Mereka membutuhkan penalti Kylian Mbappe untuk memaksa mereka melewati tim Paraguay yang keras kepala, sebelum menang melawan Maroko dalam pertemuan Piala Dunia untuk mencapai semifinal.

Spanyol menanti mereka di empat besar, dan tim asuhan Luis de la Fuente telah melaju di turnamen tersebut, meskipun mereka memerlukan dua intervensi terlambat untuk mencapai tahap ini.

Mikel Merino mencetak gol kemenangan melawan Portugal dan Belgia, yang menjadi pembuka pertemuan kedua Prancis dan Spanyol di Piala Dunia, setelah 16 pertemuan terakhir mereka pada tahun 2006, yang dimenangkan The Blues dengan skor 3-1.

Prancis berusaha menjadi tim ketiga dalam sejarah Piala Dunia yang mencapai tiga final berturut-turut, bersama dengan Jerman pada tahun 1982, 1986 dan 1990 dan Brasil pada tahun 1994, 1998 dan 2002, namun Deschamps mengakui tantangan yang ada di depan timnya.

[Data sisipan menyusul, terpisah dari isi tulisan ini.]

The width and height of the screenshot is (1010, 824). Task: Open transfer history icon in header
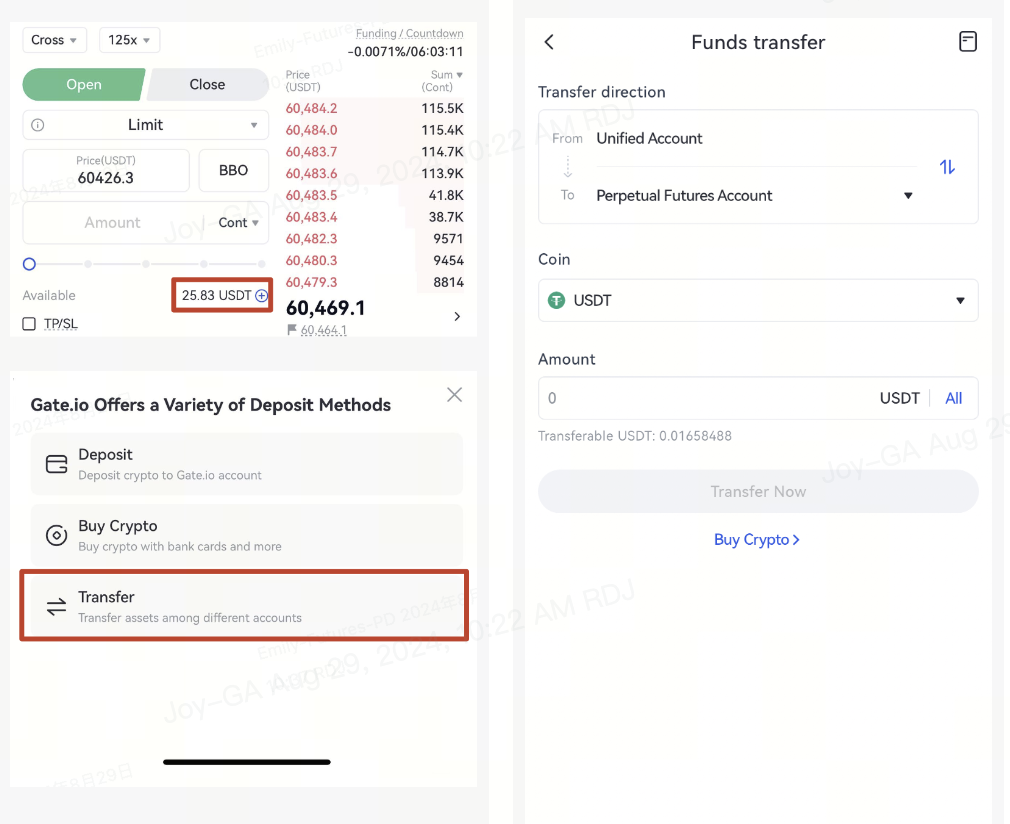pos(967,42)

“Mereka hanya kebobolan satu gol dalam enam pertandingan,” kata Deschamps kepada wartawan. “Kami tahu ini bisa menjadi pertandingan yang sangat spektakuler.

“(Bos Spanyol) Luis (de la Fuente) dan saya tahu cara bertahan dan, dengan kualitas serangan kedua tim, kami pikir ini akan menjadi pertandingan spektakuler.”

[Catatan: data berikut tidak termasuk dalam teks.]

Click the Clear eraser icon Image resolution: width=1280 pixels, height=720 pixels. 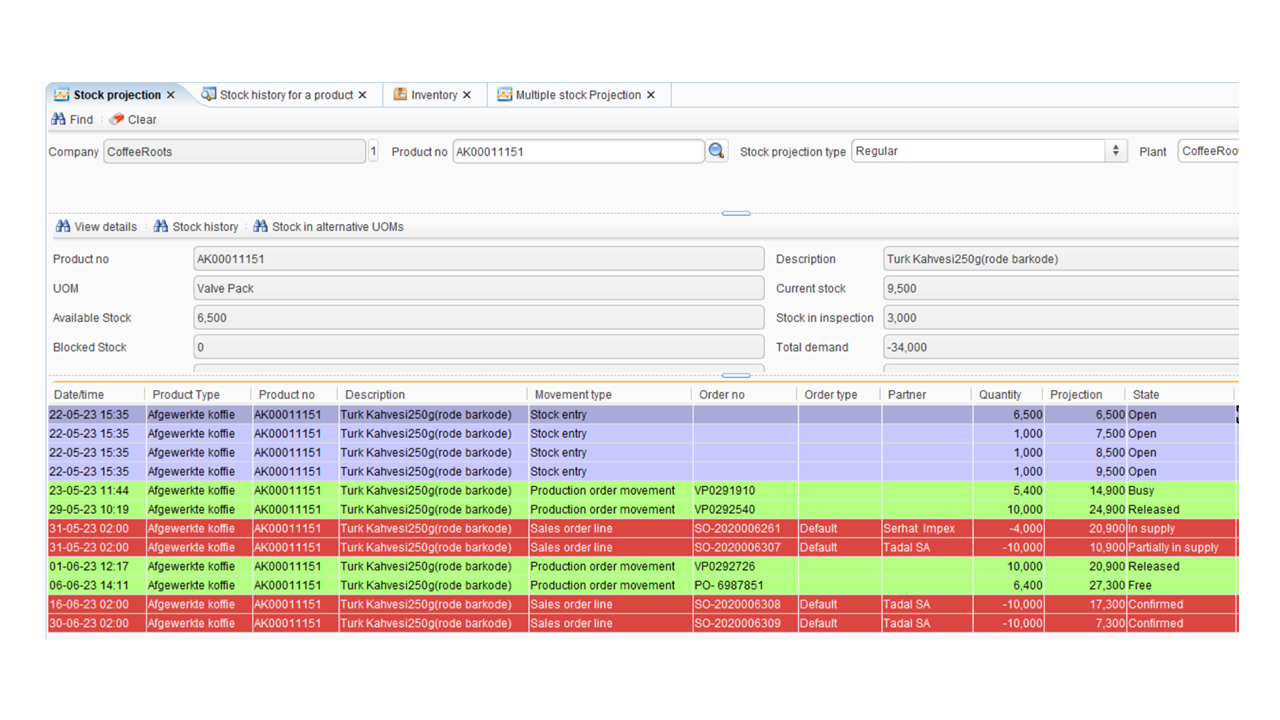pos(117,119)
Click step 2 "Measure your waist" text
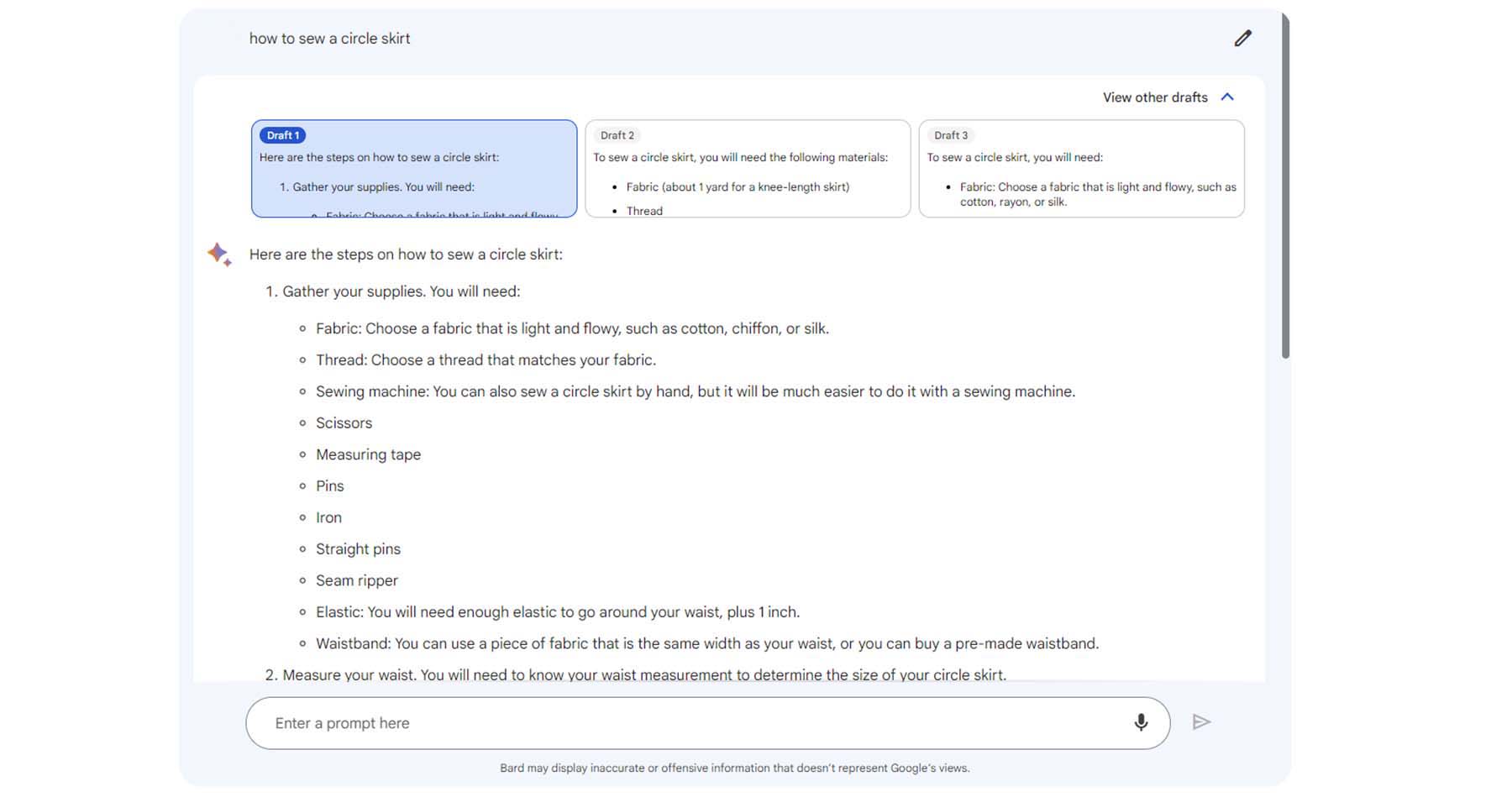 [643, 674]
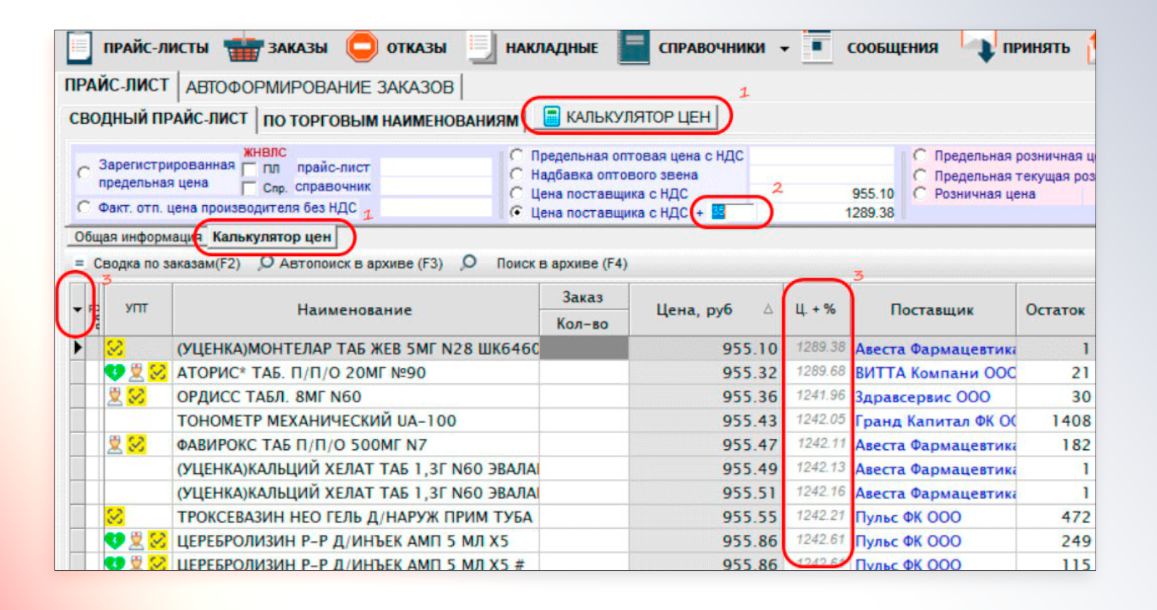Screen dimensions: 1157x610
Task: Switch to Автоформирование заказов tab
Action: (320, 87)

Superkomputer Opta memberi Prancis peluang menang sebesar 43,1% dibandingkan Spanyol yang 29,7%, meskipun Deschamps yakin La Roja difavoritkan untuk maju.

“Jika melihat apa yang dilakukan Spanyol di laga perdananya, lupakan saja, namun selebihnya Spanyol dipastikan menjadi favorit,” tambah Deschamps.

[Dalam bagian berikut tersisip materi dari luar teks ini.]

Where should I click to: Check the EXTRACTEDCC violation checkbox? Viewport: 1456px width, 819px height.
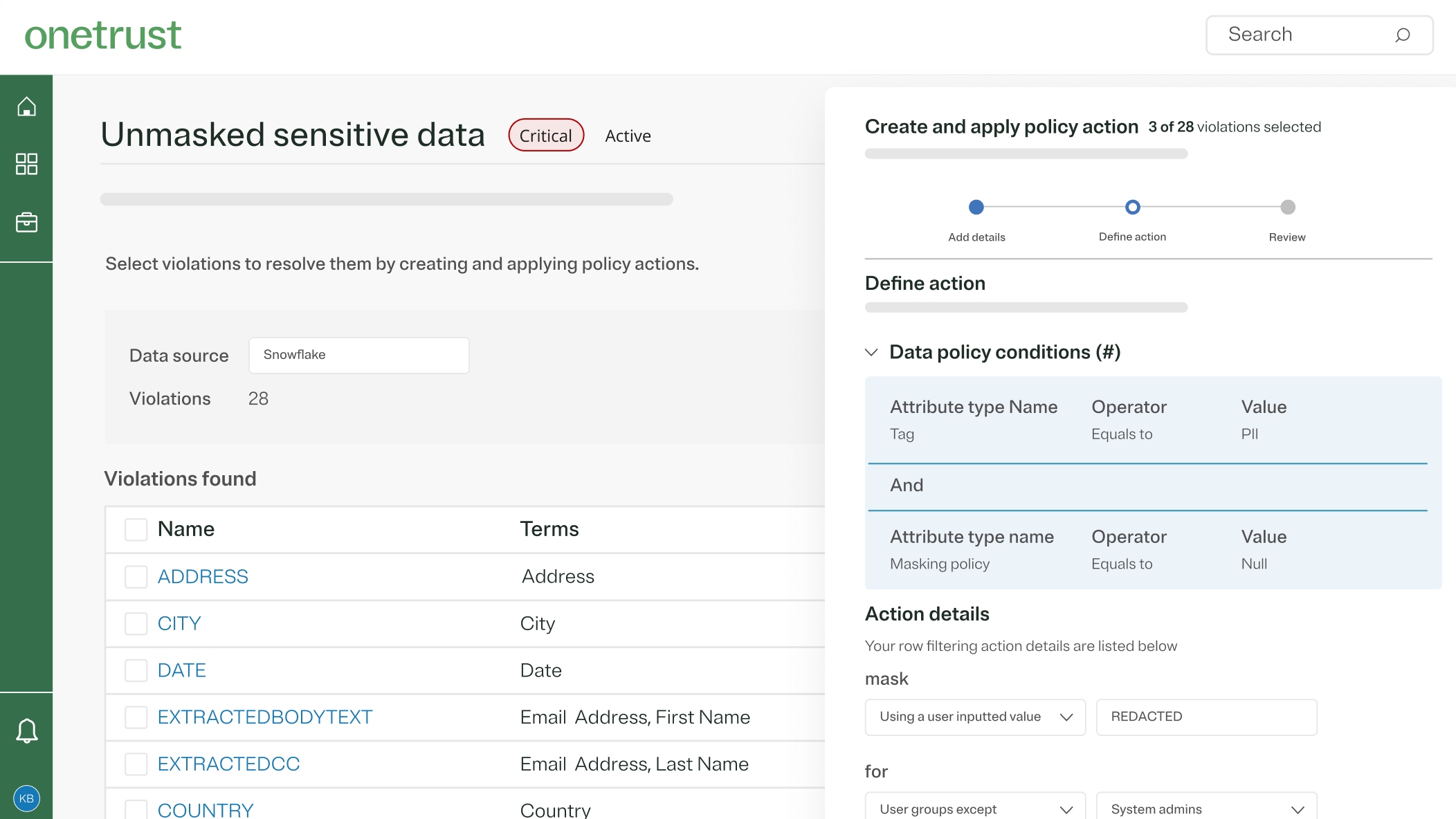click(136, 764)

Prediksi Deschamps mungkin benar, mengingat Spanyol hanya kalah dua kali dari 10 pertemuan terakhirnya dengan Prancis di semua kompetisi (W7, D1), memenangkan masing-masing dua pertandingan terakhir (2-1 di semifinal Euro 2024 dan 5-4 di Nations League pada Juni 2025).

Namun, Prancis memiliki lini depan yang bertabur bintang, dengan Mbappe, Ousmane Dembele dan Michael Olise semuanya memainkan peran mereka dalam perjalanan tim mereka ke semifinal.

Mbappe, yang menyamai Lionel Messi dengan delapan gol dalam perebutan Sepatu Emas, telah mencetak 12 gol di babak 16 besar Piala Dunia, terbanyak di antara pemain mana pun.

Dia mencetak gol di babak 16 besar (dua), babak 16 besar (lima), perempat final (satu) dan final (empat), tetapi tidak pernah mencapai semifinal dalam dua penampilan, dan dia tidak menyelesaikan sesi latihan terakhir Senin sebelum menghadapi Prancis.

Namun Deschamps mengatakan tidak ada alasan untuk khawatir, dan mengatakan kepada wartawan: “Kylian baik-baik saja.

Ketika ditanya apakah Mbappé telah berlatih, dia menambahkan: “Ya, dia telah berlatih. Dia diperbolehkan melakukan latihan selama 10 menit, bukan 15 menit.”